-- Start Selected text --

One strand of libertarianism suggests that the charitable tax subsidies are in and of themselves illegitimate. Yet several other understandings of libertarianism see a role for the state to engage in a varying amount of redistribution or to provide varying amounts of public goods. One reading of minimal state libertarianism, for example, suggests that only charities that help the very poor should be subsidized, while another implies that only organizations assisting individuals who have been harmed by past injustices should be subsidized. A strict reading of classical liberalism suggests that groups providing public goods should be subsidized regardless of whether they assist the poor, but would likely narrow the definition of what counts as a public good suffering from market failure. Only a more lenient interpretation of classical liberalism that conceives of a vibrant nonprofit sector as a public good in and of itself and an expansive reading of left-libertarianism support something akin to our current structure, in which elite cultural institutions such as the opera are subsidized even if they provide no free or discounted services to the poor.
Jacqueline R. Moss on the Charitable Contributions Deduction:
A Mismatch in Function and Form: Equity, Efficiency, and the Charitable Tax Deduction
Ostensibly, the purpose of the tax code is to raise revenue. But the tax code, like most laws, the United States tax code is a tool for social engineering, for better or for worse. Laws function not just to create stability, establish rules, or enshrine moral values; laws provide incentives for obeying the rules and disincentives for breaking them. The tax code, perhaps more than other body law, explicitly encourages and rewards behavior deemed valuable by society with tax credits and tax deductions while discouraging undesirable behavior through tax rates and the withholding of credits and deductions.

-- End Selected text --
-- Start Dataset --

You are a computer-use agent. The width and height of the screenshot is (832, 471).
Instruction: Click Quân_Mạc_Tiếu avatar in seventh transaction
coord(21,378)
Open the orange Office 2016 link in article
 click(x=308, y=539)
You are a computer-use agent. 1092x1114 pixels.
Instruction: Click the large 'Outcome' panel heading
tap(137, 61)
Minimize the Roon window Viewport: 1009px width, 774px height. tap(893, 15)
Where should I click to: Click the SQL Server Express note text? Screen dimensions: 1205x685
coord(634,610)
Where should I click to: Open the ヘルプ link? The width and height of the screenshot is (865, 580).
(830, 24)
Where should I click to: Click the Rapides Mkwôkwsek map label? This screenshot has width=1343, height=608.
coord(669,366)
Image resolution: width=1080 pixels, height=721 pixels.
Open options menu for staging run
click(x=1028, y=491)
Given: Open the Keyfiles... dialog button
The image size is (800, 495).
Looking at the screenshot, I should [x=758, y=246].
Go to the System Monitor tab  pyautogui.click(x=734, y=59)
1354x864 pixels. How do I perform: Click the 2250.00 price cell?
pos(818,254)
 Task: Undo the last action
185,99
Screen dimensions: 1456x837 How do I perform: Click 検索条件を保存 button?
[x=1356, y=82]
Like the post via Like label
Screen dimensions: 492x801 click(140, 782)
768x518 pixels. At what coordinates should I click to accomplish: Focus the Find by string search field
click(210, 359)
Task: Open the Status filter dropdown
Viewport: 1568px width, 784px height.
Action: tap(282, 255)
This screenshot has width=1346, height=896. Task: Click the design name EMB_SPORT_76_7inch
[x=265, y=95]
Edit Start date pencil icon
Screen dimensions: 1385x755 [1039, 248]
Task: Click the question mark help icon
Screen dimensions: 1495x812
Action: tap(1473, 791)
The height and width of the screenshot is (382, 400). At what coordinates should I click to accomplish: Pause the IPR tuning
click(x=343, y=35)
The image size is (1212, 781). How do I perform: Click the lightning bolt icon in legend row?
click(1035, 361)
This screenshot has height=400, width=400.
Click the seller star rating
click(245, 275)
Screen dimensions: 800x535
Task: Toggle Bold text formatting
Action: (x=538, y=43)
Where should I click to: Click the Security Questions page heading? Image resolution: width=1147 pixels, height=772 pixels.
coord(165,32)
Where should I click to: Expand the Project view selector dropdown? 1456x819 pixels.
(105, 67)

-- End Dataset --

* [Jobs]
1 – Render this sentence from the text on the charitable tax deduction into Spanish: "Ostensibly, the purpose of the tax code is to raise revenue."
2 – Print the part of the text on the charitable tax deduction from "Jacqueline R. Moss" up to and including "credits and deductions.".
3 – Answer these questions about the text on the charitable tax deduction:
(a) Under one reading of minimal state libertarianism, which charities alone should be subsidized?
(b) What is the ostensible purpose of the tax code?
(c) Which elite cultural institution is named as being subsidized under the current structure?

* [Problem solutions]
1 – En apariencia, el propósito del código tributario es recaudar ingresos.

2 –
Jacqueline R. Moss on the Charitable Contributions Deduction:
A Mismatch in Function and Form: Equity, Efficiency, and the Charitable Tax Deduction
Ostensibly, the purpose of the tax code is to raise revenue. But the tax code, like most laws, the United States tax code is a tool for social engineering, for better or for worse. Laws function not just to create stability, establish rules, or enshrine moral values; laws provide incentives for obeying the rules and disincentives for breaking them. The tax code, perhaps more than other body law, explicitly encourages and rewards behavior deemed valuable by society with tax credits and tax deductions while discouraging undesirable behavior through tax rates and the withholding of credits and deductions.

3 –
(a) Only charities that help the very poor.
(b) To raise revenue.
(c) The opera.